■ WORK INSTRUCTION: Write out again, please, the records below from the first line to the line holding "[Réhabilitation des pièces", inclusive, and nothing else.

Records from a data collection:
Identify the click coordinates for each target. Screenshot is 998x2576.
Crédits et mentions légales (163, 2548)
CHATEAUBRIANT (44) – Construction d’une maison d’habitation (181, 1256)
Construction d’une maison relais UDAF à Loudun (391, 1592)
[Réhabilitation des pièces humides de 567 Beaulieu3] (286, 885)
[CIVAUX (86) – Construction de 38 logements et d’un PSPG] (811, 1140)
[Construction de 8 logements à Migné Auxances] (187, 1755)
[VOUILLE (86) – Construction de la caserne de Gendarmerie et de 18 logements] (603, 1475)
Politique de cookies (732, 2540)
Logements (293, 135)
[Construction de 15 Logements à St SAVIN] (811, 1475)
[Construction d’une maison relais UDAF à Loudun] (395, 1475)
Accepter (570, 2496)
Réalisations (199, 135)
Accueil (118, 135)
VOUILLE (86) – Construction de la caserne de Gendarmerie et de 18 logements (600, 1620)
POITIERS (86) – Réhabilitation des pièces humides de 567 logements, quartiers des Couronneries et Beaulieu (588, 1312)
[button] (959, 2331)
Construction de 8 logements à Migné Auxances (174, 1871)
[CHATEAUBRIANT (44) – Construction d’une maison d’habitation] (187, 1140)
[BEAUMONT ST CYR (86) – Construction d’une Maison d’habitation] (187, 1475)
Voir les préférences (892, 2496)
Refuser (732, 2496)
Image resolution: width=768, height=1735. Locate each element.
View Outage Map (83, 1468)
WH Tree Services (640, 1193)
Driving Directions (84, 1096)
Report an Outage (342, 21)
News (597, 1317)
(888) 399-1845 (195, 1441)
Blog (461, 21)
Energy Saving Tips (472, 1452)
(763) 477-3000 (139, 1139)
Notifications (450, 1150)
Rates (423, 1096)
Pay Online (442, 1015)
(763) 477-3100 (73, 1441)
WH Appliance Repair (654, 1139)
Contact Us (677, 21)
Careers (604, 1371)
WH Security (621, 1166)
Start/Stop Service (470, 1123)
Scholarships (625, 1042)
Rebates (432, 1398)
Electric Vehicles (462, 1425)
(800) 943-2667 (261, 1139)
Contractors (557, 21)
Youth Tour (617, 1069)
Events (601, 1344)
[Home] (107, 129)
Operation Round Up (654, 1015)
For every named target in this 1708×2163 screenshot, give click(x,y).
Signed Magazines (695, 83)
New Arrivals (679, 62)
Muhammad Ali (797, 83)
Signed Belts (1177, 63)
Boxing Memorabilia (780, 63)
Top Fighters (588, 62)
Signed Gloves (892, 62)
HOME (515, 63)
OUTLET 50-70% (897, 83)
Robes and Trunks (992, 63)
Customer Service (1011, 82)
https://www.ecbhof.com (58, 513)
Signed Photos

■ FINISHED EXERCISE:
Identify the click coordinates for each target. Screenshot is 998x2576.
Crédits et mentions légales (163, 2548)
CHATEAUBRIANT (44) – Construction d’une maison d’habitation (181, 1256)
Construction d’une maison relais UDAF à Loudun (391, 1592)
[Réhabilitation des pièces humides de 567 Beaulieu3] (286, 885)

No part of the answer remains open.